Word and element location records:

## Start

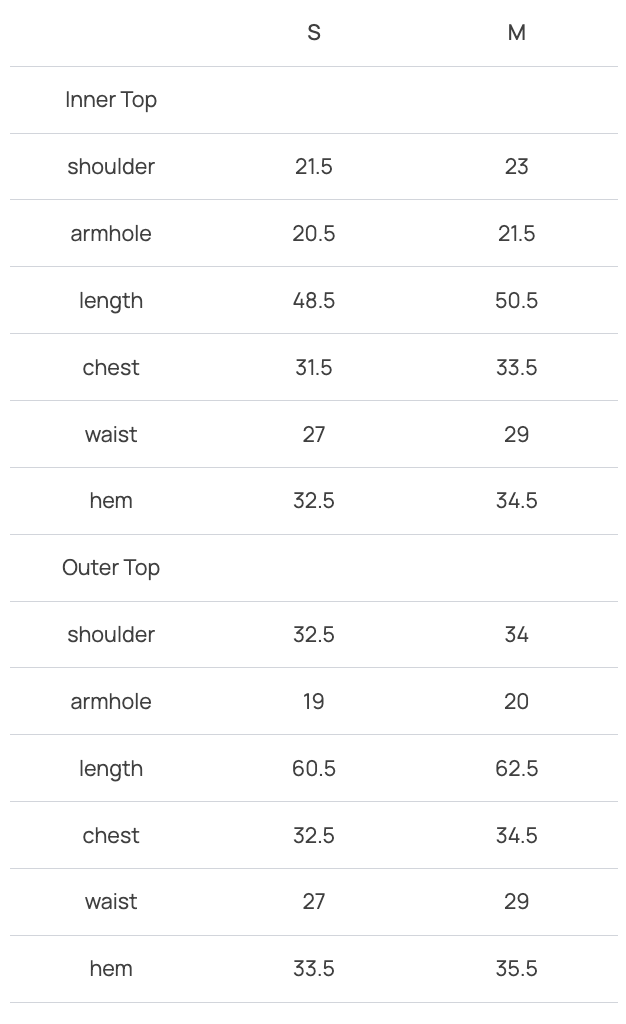The image size is (626, 1024).
Task: Click the S size column header
Action: (x=314, y=33)
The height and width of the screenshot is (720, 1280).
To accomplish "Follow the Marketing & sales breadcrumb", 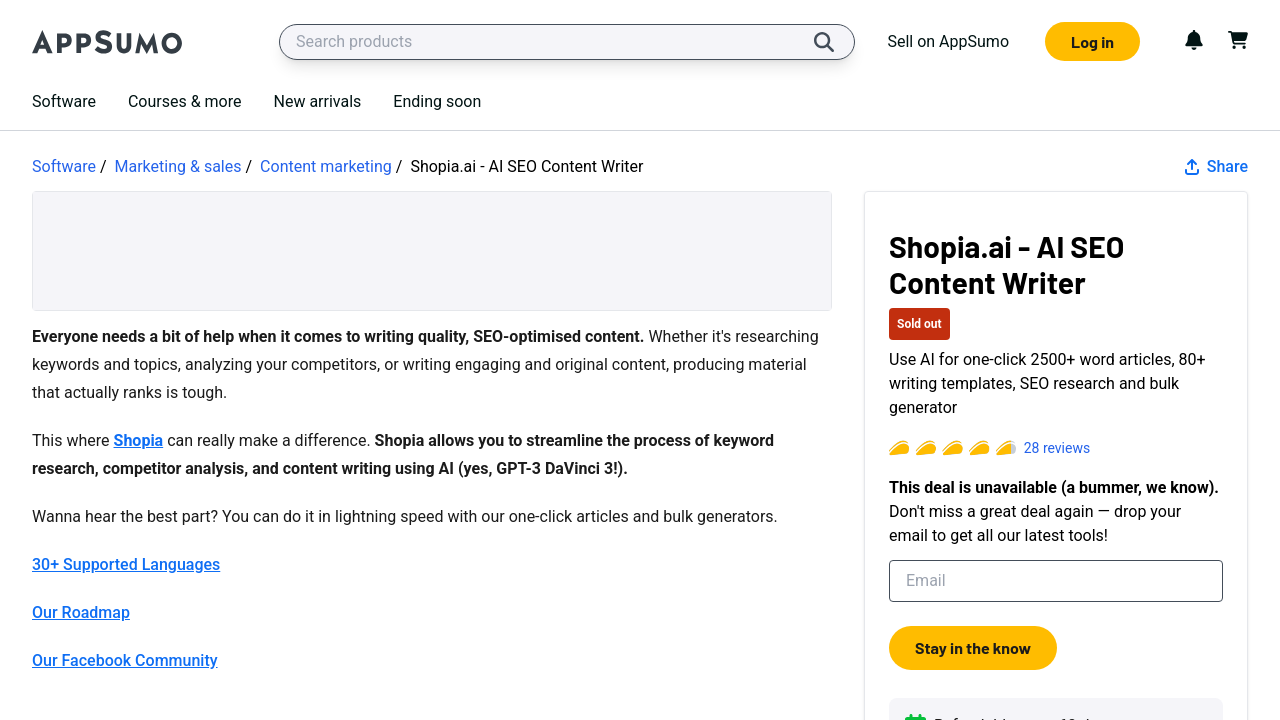I will [x=178, y=167].
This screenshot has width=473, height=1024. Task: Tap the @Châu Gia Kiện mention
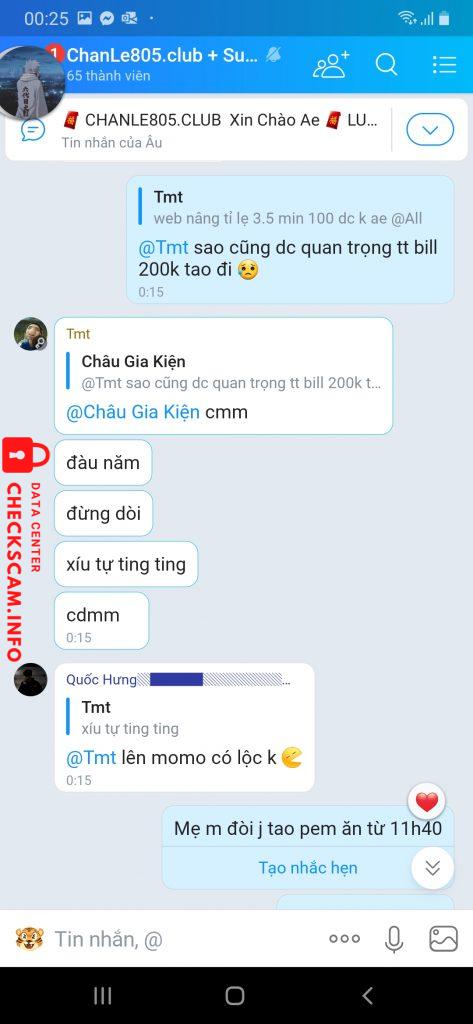pyautogui.click(x=133, y=413)
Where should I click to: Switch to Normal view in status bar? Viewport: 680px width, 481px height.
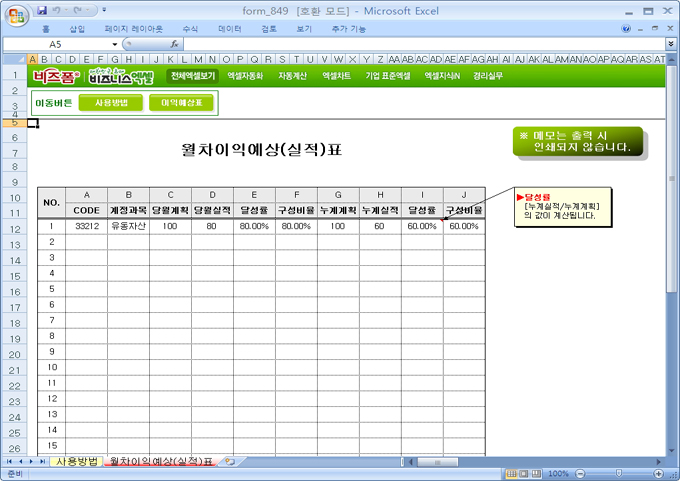[510, 473]
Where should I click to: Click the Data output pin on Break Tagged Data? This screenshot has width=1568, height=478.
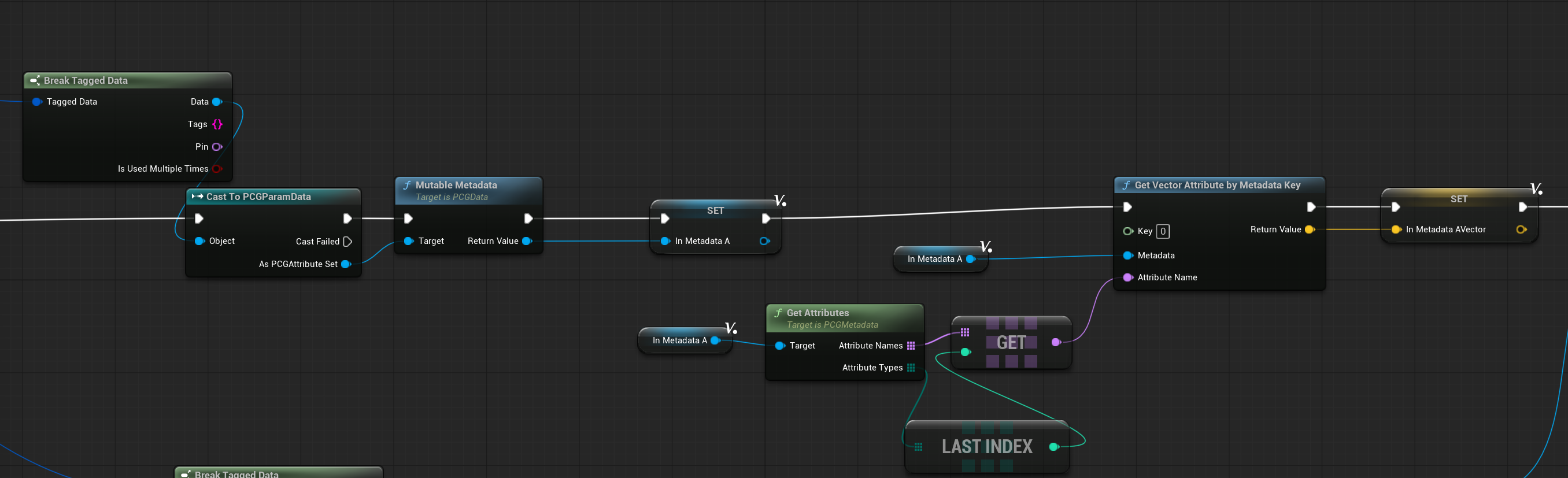217,102
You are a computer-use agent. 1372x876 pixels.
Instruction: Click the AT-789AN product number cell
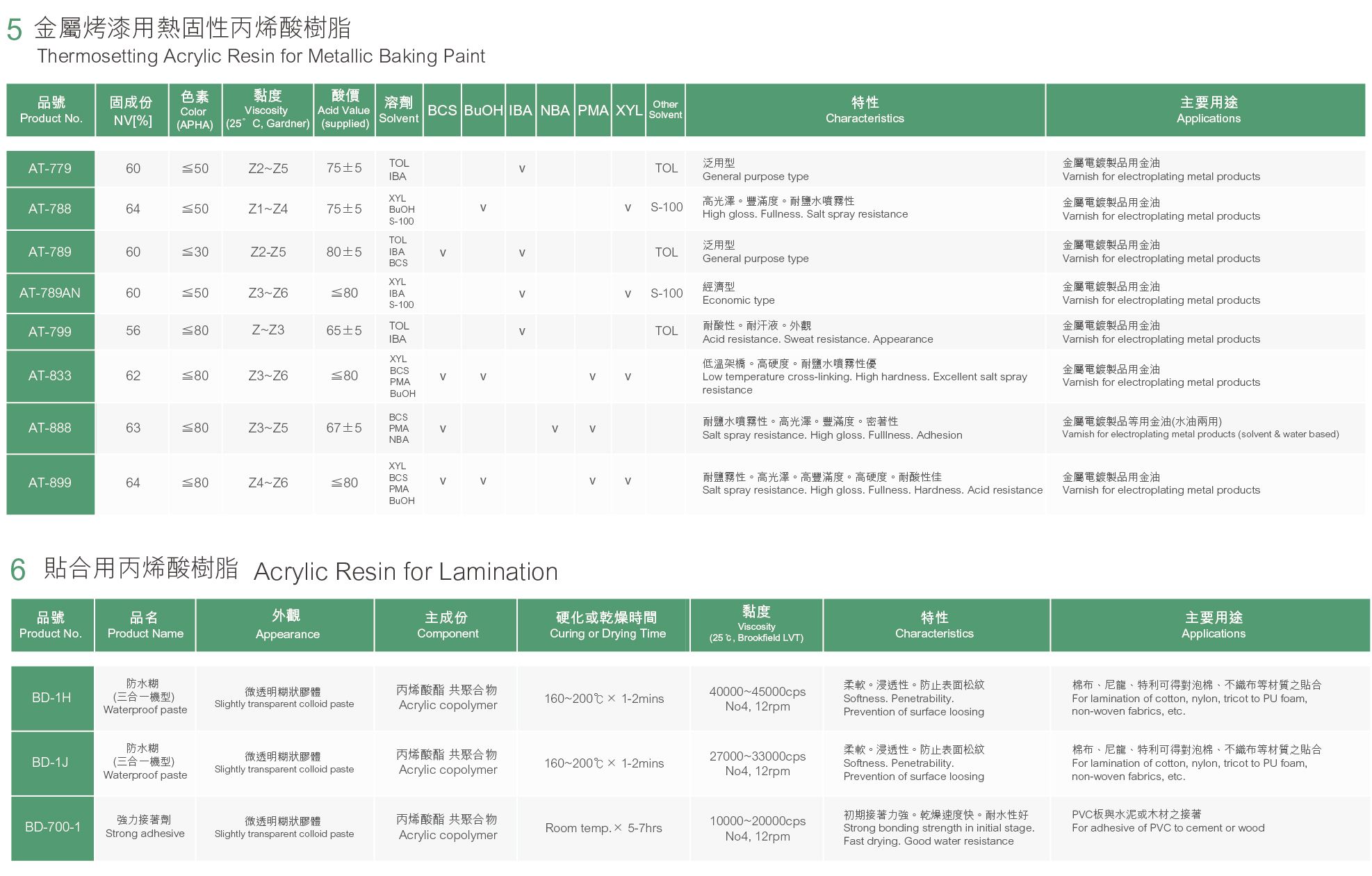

## End

■ **What you should do**: Convert the lines starting at the one containing "You are a computer-use" and ending at the end of the material into a Markdown table with the columns Row and Line, skipping blank lines. Leave the pictures out.

■ **Exercise answer**:
| Row | Line |
|---|---|
| 1 | You are a computer-use agent. 1372x876 pixels. |
| 2 | Instruction: Click the AT-789AN product number cell |